▶ _YOUR TASK_
Provide the records once more, identical to the original.
----- DATA TO PROCESS -----
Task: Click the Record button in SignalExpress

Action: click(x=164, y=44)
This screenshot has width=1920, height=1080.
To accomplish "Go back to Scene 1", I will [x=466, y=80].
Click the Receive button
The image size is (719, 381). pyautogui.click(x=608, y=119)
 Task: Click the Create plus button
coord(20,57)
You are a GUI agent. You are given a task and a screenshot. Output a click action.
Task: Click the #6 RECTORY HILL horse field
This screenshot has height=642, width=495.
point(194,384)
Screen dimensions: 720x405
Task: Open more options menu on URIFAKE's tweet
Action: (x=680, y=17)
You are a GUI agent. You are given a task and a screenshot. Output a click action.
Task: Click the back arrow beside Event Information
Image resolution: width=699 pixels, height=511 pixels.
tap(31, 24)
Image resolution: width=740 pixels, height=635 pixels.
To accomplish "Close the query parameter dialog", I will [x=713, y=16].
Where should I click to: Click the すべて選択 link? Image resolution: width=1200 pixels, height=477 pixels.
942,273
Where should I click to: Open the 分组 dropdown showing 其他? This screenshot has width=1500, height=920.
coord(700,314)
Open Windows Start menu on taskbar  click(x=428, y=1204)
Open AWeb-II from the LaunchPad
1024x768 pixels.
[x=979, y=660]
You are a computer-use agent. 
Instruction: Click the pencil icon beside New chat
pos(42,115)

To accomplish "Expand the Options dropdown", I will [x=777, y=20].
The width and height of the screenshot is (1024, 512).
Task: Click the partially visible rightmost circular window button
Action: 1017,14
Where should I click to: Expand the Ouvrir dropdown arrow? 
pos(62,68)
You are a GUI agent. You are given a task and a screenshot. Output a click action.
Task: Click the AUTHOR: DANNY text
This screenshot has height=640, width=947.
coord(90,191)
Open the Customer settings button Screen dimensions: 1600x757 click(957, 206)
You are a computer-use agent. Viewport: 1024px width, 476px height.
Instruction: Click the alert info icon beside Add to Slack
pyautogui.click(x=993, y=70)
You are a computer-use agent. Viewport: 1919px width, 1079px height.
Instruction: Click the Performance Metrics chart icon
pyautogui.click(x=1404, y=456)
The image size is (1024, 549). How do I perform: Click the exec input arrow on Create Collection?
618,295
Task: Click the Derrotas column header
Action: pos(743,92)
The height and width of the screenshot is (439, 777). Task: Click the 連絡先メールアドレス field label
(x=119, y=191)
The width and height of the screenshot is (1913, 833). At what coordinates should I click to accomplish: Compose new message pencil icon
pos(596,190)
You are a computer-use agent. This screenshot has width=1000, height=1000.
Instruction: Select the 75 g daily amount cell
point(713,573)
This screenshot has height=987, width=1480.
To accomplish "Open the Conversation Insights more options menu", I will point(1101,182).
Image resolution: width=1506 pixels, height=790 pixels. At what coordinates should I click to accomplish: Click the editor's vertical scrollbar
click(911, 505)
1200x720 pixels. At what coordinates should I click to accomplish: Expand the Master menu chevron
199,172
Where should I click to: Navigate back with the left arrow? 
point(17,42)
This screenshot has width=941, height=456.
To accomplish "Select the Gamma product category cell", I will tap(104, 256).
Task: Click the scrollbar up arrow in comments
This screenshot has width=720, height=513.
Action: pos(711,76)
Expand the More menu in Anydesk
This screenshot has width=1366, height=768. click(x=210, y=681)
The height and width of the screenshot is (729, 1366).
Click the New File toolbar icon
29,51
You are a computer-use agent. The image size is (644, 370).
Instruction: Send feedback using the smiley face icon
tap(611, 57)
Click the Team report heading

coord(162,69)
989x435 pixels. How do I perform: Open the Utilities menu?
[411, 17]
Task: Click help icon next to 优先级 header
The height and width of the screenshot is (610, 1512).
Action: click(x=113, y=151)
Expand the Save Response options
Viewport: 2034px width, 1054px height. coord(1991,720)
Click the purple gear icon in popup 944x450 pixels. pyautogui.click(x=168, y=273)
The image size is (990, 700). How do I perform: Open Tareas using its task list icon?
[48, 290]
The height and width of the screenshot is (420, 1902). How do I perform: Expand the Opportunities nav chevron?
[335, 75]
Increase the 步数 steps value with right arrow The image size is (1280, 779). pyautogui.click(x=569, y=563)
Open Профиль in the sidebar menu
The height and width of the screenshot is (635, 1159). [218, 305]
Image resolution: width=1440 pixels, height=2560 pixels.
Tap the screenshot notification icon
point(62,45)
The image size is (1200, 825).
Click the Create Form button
-----
▶ _YOUR SOLUTION_
Task: Click the Record button in SignalExpress

Action: click(x=164, y=44)
This screenshot has width=1920, height=1080.
To accomplish "Go back to Scene 1", I will [x=466, y=80].
Click the Receive button
The image size is (719, 381). pyautogui.click(x=608, y=119)
 Task: Click the Create plus button
coord(20,57)
You are a GUI agent. You are given a task and a screenshot. Output a click action.
Task: Click the #6 RECTORY HILL horse field
This screenshot has height=642, width=495.
point(194,384)
Screen dimensions: 720x405
Task: Open more options menu on URIFAKE's tweet
Action: (x=680, y=17)
You are a GUI agent. You are given a task and a screenshot. Output a click action.
Task: Click the back arrow beside Event Information
Image resolution: width=699 pixels, height=511 pixels.
tap(31, 24)
Image resolution: width=740 pixels, height=635 pixels.
To accomplish "Close the query parameter dialog", I will [x=713, y=16].
Where should I click to: Click the すべて選択 link? Image resolution: width=1200 pixels, height=477 pixels.
942,273
Where should I click to: Open the 分组 dropdown showing 其他? This screenshot has width=1500, height=920.
coord(700,314)
Open Windows Start menu on taskbar  click(x=428, y=1204)
Open AWeb-II from the LaunchPad
1024x768 pixels.
[x=979, y=660]
You are a computer-use agent. 
Instruction: Click the pencil icon beside New chat
pos(42,115)

To accomplish "Expand the Options dropdown", I will [x=777, y=20].
The width and height of the screenshot is (1024, 512).
Task: Click the partially visible rightmost circular window button
Action: 1017,14
Where should I click to: Expand the Ouvrir dropdown arrow? 
pos(62,68)
You are a GUI agent. You are given a task and a screenshot. Output a click action.
Task: Click the AUTHOR: DANNY text
This screenshot has height=640, width=947.
coord(90,191)
Open the Customer settings button Screen dimensions: 1600x757 click(957, 206)
You are a computer-use agent. Viewport: 1024px width, 476px height.
Instruction: Click the alert info icon beside Add to Slack
pyautogui.click(x=993, y=70)
You are a computer-use agent. Viewport: 1919px width, 1079px height.
Instruction: Click the Performance Metrics chart icon
pyautogui.click(x=1404, y=456)
The image size is (1024, 549). How do I perform: Click the exec input arrow on Create Collection?
618,295
Task: Click the Derrotas column header
Action: pos(743,92)
The height and width of the screenshot is (439, 777). Task: Click the 連絡先メールアドレス field label
(x=119, y=191)
The width and height of the screenshot is (1913, 833). At what coordinates should I click to accomplish: Compose new message pencil icon
pos(596,190)
You are a computer-use agent. This screenshot has width=1000, height=1000.
Instruction: Select the 75 g daily amount cell
point(713,573)
This screenshot has height=987, width=1480.
To accomplish "Open the Conversation Insights more options menu", I will point(1101,182).
Image resolution: width=1506 pixels, height=790 pixels. At what coordinates should I click to accomplish: Click the editor's vertical scrollbar
click(911, 505)
1200x720 pixels. At what coordinates should I click to accomplish: Expand the Master menu chevron
199,172
Where should I click to: Navigate back with the left arrow? 
point(17,42)
This screenshot has width=941, height=456.
To accomplish "Select the Gamma product category cell", I will tap(104, 256).
Task: Click the scrollbar up arrow in comments
This screenshot has width=720, height=513.
Action: pos(711,76)
Expand the More menu in Anydesk
This screenshot has width=1366, height=768. click(x=210, y=681)
The height and width of the screenshot is (729, 1366).
Click the New File toolbar icon
29,51
You are a computer-use agent. The image size is (644, 370).
Instruction: Send feedback using the smiley face icon
tap(611, 57)
Click the Team report heading

coord(162,69)
989x435 pixels. How do I perform: Open the Utilities menu?
[411, 17]
Task: Click help icon next to 优先级 header
The height and width of the screenshot is (610, 1512).
Action: click(x=113, y=151)
Expand the Save Response options
Viewport: 2034px width, 1054px height. coord(1991,720)
Click the purple gear icon in popup 944x450 pixels. pyautogui.click(x=168, y=273)
The image size is (990, 700). How do I perform: Open Tareas using its task list icon?
[48, 290]
The height and width of the screenshot is (420, 1902). How do I perform: Expand the Opportunities nav chevron?
[335, 75]
Increase the 步数 steps value with right arrow The image size is (1280, 779). pyautogui.click(x=569, y=563)
Open Профиль in the sidebar menu
The height and width of the screenshot is (635, 1159). [218, 305]
Image resolution: width=1440 pixels, height=2560 pixels.
Tap the screenshot notification icon
point(62,45)
The image size is (1200, 825).
Click the Create Form button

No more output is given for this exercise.